Exercise data: Begin

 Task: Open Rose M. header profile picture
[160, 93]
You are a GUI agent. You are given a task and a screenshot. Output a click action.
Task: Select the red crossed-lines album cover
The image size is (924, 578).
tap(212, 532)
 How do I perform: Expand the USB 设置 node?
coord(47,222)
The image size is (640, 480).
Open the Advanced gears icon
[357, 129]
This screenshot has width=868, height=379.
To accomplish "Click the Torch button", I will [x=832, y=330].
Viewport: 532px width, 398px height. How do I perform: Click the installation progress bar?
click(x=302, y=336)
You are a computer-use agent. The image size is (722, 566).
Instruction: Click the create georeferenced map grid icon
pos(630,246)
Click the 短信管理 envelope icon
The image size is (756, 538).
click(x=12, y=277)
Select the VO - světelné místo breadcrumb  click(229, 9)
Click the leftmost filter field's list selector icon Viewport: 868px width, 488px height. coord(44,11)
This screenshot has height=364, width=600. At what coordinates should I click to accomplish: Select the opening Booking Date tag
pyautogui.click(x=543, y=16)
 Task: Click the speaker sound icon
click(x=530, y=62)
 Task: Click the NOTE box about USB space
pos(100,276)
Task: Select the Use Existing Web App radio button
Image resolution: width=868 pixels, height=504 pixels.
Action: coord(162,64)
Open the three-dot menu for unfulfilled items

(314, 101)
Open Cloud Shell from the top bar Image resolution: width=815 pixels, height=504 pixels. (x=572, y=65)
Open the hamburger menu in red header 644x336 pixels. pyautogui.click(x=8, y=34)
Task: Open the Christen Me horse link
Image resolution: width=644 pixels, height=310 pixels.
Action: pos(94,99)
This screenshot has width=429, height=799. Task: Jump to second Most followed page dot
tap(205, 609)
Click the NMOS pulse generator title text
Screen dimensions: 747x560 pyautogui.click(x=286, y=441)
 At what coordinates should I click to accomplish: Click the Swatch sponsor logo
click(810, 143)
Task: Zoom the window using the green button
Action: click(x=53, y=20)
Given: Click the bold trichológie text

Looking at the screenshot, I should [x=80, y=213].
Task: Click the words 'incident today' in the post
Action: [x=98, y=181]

Exercise data: End

**Task brief:** Return all of the data word for word.

**Written solution:**
 Task: Open Rose M. header profile picture
[160, 93]
You are a GUI agent. You are given a task and a screenshot. Output a click action.
Task: Select the red crossed-lines album cover
The image size is (924, 578).
tap(212, 532)
 How do I perform: Expand the USB 设置 node?
coord(47,222)
The image size is (640, 480).
Open the Advanced gears icon
[357, 129]
This screenshot has width=868, height=379.
To accomplish "Click the Torch button", I will [x=832, y=330].
Viewport: 532px width, 398px height. How do I perform: Click the installation progress bar?
click(x=302, y=336)
You are a computer-use agent. The image size is (722, 566).
Instruction: Click the create georeferenced map grid icon
pos(630,246)
Click the 短信管理 envelope icon
The image size is (756, 538).
click(x=12, y=277)
Select the VO - světelné místo breadcrumb  click(229, 9)
Click the leftmost filter field's list selector icon Viewport: 868px width, 488px height. coord(44,11)
This screenshot has height=364, width=600. At what coordinates should I click to accomplish: Select the opening Booking Date tag
pyautogui.click(x=543, y=16)
 Task: Click the speaker sound icon
click(x=530, y=62)
 Task: Click the NOTE box about USB space
pos(100,276)
Task: Select the Use Existing Web App radio button
Image resolution: width=868 pixels, height=504 pixels.
Action: coord(162,64)
Open the three-dot menu for unfulfilled items

(314, 101)
Open Cloud Shell from the top bar Image resolution: width=815 pixels, height=504 pixels. (x=572, y=65)
Open the hamburger menu in red header 644x336 pixels. pyautogui.click(x=8, y=34)
Task: Open the Christen Me horse link
Image resolution: width=644 pixels, height=310 pixels.
Action: pos(94,99)
This screenshot has width=429, height=799. Task: Jump to second Most followed page dot
tap(205, 609)
Click the NMOS pulse generator title text
Screen dimensions: 747x560 pyautogui.click(x=286, y=441)
 At what coordinates should I click to accomplish: Click the Swatch sponsor logo
click(810, 143)
Task: Zoom the window using the green button
Action: click(x=53, y=20)
Given: Click the bold trichológie text

Looking at the screenshot, I should [x=80, y=213].
Task: Click the words 'incident today' in the post
Action: [x=98, y=181]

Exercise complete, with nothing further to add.